MPEG is designed for lossy compression. It's just designed so that you won't notice the compression unless the video is highly compressed. Given the desire to keep adding more channels I don't think you will ever see uncompressed HD video on cable or satellite.
To get back to what you probably meant to say, I don't think you will see lossless HD video on cable or satellite. Maybe a channel or two for special events but the majority will be heavily compressed so they can put in more HD channels. Now with Switched Digital Video they might could go to uncompressed video, or lossless compressed video but I doubt that will happen.


davoice

join:2000-08-12
Saxapahaw, NC
·Comporium

For most people the compression isn't visible. What is visible is how well the signal is handled before and after it gets compressed.

A first generation transcode of a 1080i uncompressed feed compressed w/ MPEG4 looks pretty much as stunning as the original (except for fast motion).

The big problem is that in most cases the cable company (and the satellite providers to some extent) is recompressing and retranscoding a signal that has already been compressed or degraded somewhere else along the way.

Here, DirecTV and DishNetwork have an advantage when it comes to national channels. They only have to get the original signal back to 1 main location. For the cable companies they need that same national signal available to each and every head-end. That enables the satellite companies to spend a little more to get a good signal back for those channels - i.e. direct fiber feeds from the originating programmers instead of pulling it off of c-band or similar.

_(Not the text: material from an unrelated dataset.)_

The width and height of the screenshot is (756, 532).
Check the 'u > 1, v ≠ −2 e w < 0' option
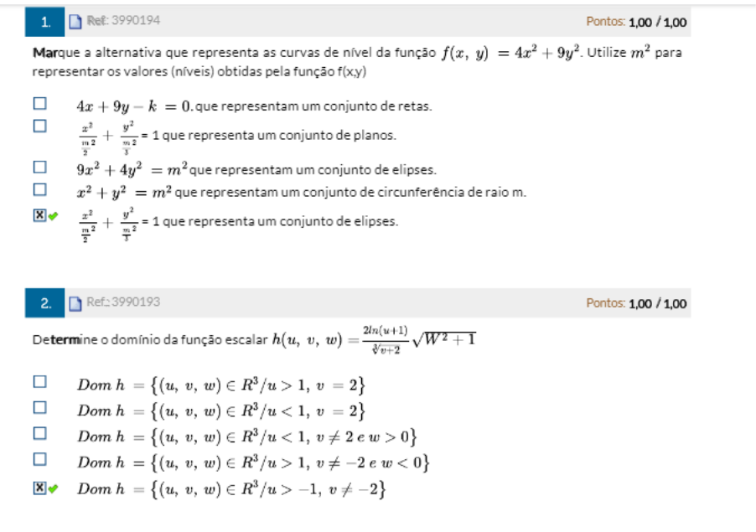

Now for local channels it's the opposite. Satellite companies have to push all these local broadcasts back to their main hub. Pulling all those locals in costs a lot of money. To maximize capacity, most of them are highly compressed in transit. The cable companies can pull the native format signal out of the air locally with much less trouble and potentially no backhaul. Or for larger/remote cities they may have a fiber feed from the local TV station.